Even more exciting, these heart specific stem cells are found in all four chambers of the heart. The “cardiosphere-derived cells” (CDCs) that have been used in other clinical trials are only found in the upper chambers of the heart (atria), and express slightly different cell surface proteins. When grown in culture, these cells grow into spheres of cells that are known as “cardiospheres.” These new heart-specific stem cells are more widely located in the heart, which means that it is possible to isolate them from patients’ hearts by doing ventricular or atrial biopsies. Biopsies of the right ventricle are among the safest procedures for procuring heart cells from live patients. This procedure is relatively easy to perform and does not adversely affect the patient.
The paper’s first author, Jianqin Ye, PhD, MD, senior scientist at UCSF’s Translational Cardiac Stem Cell Program, said, “These findings are very exciting . . . we showed that we can isolate these cells from the heart of middle-aged animals, even after a heart attack. . . we determined that we can return these cells to the animals to induce repair.”
Senior author Yerem Yeghiazarians, MD, director of UCSF’s Translational Cardiac Stem Cell Program and an associate professor at the UCSF Division of Cardiology, agreed with Ye’s assessment: “The finding extends the current knowledge in the field of native cardiac progenitor cell therapy. Most of the previous research has focused on a different subset of cardiac progenitor cells. These novel cardiac precursor cells appear to have great therapeutic potential.”
Yeghiazarians hopes that those patients who have suffered severe heart failure after a heart attack or have enlargement of the heart (cardiomyopathy) could still be treated with their own heart-specific stem cells to improve their overall health and heart function. Because these cells would come from the patients, there would be no concern of cell rejection after therapy.
These heart-specific stem cells are also known as Sca-1+ stem cells. Sca-1 is a small cell surface protein that is involved in cell signaling. These heart-specific Sca-1+ cells also express a transcription factor called Islet (Isl-1). These cells are known to play an important role in heart development. Most of the previous research on heart stem cells has examined different subset of cells known as “c-kit” cells. Sca-1+ cells, like the c-kit cells, are located within a larger clump of cells called cardiospheres.

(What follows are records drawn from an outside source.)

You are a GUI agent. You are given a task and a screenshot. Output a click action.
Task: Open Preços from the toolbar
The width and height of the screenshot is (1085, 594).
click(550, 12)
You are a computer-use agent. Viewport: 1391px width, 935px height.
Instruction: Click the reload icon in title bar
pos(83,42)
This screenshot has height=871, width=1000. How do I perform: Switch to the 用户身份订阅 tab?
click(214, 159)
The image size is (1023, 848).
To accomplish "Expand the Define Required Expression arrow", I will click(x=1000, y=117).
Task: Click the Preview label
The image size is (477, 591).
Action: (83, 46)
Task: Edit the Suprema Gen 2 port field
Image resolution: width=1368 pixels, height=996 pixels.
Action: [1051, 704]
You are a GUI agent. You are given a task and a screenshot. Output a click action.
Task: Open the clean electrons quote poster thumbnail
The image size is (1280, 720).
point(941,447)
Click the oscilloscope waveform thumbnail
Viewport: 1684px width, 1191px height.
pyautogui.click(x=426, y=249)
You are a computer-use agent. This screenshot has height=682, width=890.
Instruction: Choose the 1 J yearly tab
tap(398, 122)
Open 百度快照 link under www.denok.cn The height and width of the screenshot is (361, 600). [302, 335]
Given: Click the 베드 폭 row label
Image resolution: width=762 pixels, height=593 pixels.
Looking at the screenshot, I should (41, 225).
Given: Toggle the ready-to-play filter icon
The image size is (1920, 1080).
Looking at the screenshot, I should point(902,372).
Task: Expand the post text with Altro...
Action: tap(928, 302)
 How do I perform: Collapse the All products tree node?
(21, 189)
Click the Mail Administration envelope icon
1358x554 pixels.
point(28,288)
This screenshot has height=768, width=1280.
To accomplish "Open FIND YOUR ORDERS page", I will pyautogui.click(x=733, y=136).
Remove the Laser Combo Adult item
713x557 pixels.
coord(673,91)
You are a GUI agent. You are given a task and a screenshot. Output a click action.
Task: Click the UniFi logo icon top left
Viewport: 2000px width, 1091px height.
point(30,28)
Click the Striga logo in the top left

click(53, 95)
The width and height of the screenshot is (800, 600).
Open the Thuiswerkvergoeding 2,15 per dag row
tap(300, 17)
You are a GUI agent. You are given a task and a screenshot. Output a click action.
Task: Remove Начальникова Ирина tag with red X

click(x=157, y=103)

To isolate the Sca-1+ cells, Yeghiazarians’ group devised ways to separate the Sca-1-expressing cells that were also expressing high levels of Isl-1. Sca-1 is rather easy to use for isolation, since it is a cell surface protein, but Isa-1 is a nuclear protein and is less useful for isolation purposes.
Yeghiazarians proposed that the co-expression of these two molecules that are also made during heart development suggests a strategy for heart therapy: “Heart disease, including heart attack and heart failure, is the number one killer in advanced countries. It would be a huge advance if we could decrease repeat hospitalizations, improve the quality of life and increase survival.” By giving the heart cells that are extremely similar to those cells that help construct it during development; those same cells could reconstruct the heart when it starts to fail.
More studies are on the board for the future, and these animal studies might lead to future clinical trials.